案件由首席法官張舉能、常任法官李義、霍兆剛、林文瀚及海外非常任法官麥嘉琳審理。判詞由霍兆剛及林文瀚共同撰寫,其他法官同意二人意見。許金山由大律師 Christopher Grounds (關禮善)代表;律政司由助理刑事檢控專員陳淑儀代表。

原審時,控方邀請陪審團考慮,由於許的家中發現一個瑜伽球氣栓,此證據可構成「繩索中的一縷」,支持達至許將瑜伽球放入汽車的推論。而原訟庭法官張慧玲引導陪審團時指,如果他們信納證物警員在汽車內找不到氣栓,即可以排除死者、許金山女兒 Lily 是將瑜伽球放入車內的人,因為 Lily 沒有理由將氣栓丟掉。

許一方爭議,原審法官對陪審團的引導不當。

終院:原審引導令陪審團忽略
氣栓或已被誤放其他地方

終院認為,原審官的引導令陪審團忽略在警員搜車之前,瑜伽球氣栓有可能已被誤放其他地方,或移離車廂。但考慮到案發至警員搜索氣栓之間,已事隔半年,故不能排除期間氣栓已被移走的可能性。

終院指,陪審團可能基於法官的引導而排除由 Lily 放置瑜伽球的可能性。再者,本案不爭議車廂內的物品曾被人移動,而瑜伽球及氣栓在警方初步搜查時並非調查重點。

就原審引導指,若陪審團信納警員證供,即無法在車內搜獲氣栓,便可排除由 Lily 擺放瑜伽球。但終院指,陪審團不應作出此推論,因為警員無法在 2015 年 11 月搜獲氣栓,並不等於案發日,即同年 5 月 22 日當天已遺失氣栓,本案並無相關證據。而且案發日及搜氣栓之間相隔半年,又曾有人移動車內物品等。

終院最後裁定,原審法官此方面的引導出錯。

終院:許抽屜中備用氣栓
證據價值不高

至於針對許寓所抽屜所檢獲的瑜伽球氣栓,終院指,由於未有基礎證明案發時車內瑜伽球沒氣栓,故在許的抽屜檢獲氣栓亦與案無關。
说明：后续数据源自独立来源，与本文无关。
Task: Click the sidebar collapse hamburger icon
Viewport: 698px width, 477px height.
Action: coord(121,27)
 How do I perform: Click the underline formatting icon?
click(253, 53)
此外,屋內亦有其他瑜伽球,他的抽屜有備用的氣栓的證據價值不高,未能證明由許把瑜伽球放入車內。

而原審控方結案時,則提及該備用氣栓,有可能就是案中瑜伽球的氣栓。終院認為,此說法可導致陪審團存有極大偏見,指原審理應至少提醒陪審團,注意案中並無證據證明,抽屜的氣栓與車內的瑜伽球有任何關聯。
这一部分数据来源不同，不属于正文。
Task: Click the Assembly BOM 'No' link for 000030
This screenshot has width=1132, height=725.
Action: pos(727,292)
終院續指,但現時在引導下,陪審團可能錯誤地推論,事發時瑜伽球的氣栓已不在車廂内,再按此基礎進一步錯誤地推論,抽屜内的氣栓是車内瑜伽球的氣栓,從而判斷由許把瑜伽球放入車內。終院指,原審的引導令陪審團可能無法妥善評估案發時瑜伽球是否已遺失氣栓。

終院:本案應予重審
由另一陪審團作評估

終院裁定原審引導不當後,繼而需考慮是否接納上訴。而律政司一方認為,本案已有壓倒性的環境證據,包括許聲稱取得一氧化碳的原因、把一氧化碳注入瑜伽球、把瑜伽球帶回家等,指任何合理陪審團在適當引導下,均會裁定許罪名成立。

許一方則爭議,應推翻其定罪,同意應發還重審。

終院認為,法官在總結證供時,超過 20 次形容涉案瑜伽球為「沒有氣栓的瑜伽球」。而許一方認為此不當的引導會令他無法獲得公平審訊,陪審團會基於不當引導,而排除由 Lily 放瑜伽球入車內的可能性。
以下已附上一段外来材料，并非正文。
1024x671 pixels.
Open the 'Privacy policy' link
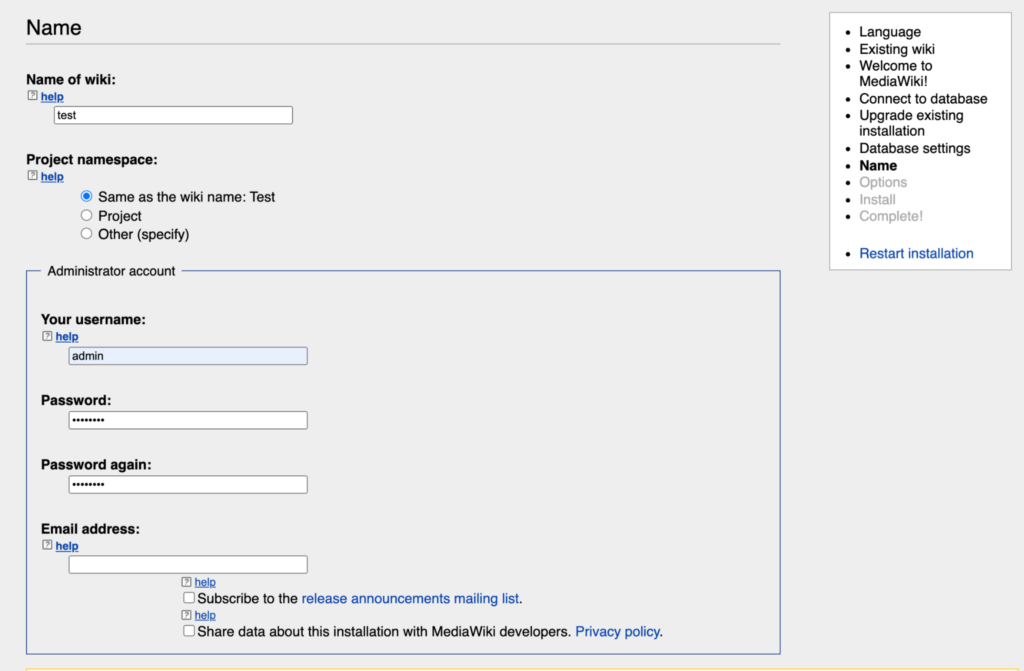(x=617, y=631)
終院指無法判斷,當合理的陪審團在正當引導下,會如何排除將瑜伽球放進車廂的人,因此本案應進行重審,由另一陪審團作評估。

9 人陪審團
2018 年裁定許謀殺妻女罪成

案發於 2015 年,當時任職中大醫學院麻醉及深切治療學系的副教授許金山,其妻女被揭發在西貢西澳村對出巴士站一輛私家車內昏迷,後證死於吸入一氧化碳。經審訊後,9 人陪審團於 2018 年裁定,許於 2015 年 5 月 22 日,將一個注滿一氧化碳的瑜伽波放於車內,謀殺妻子黃秀芬(47 歲)及次女許儷玲(16 歲)罪成。許被依例判囚終身。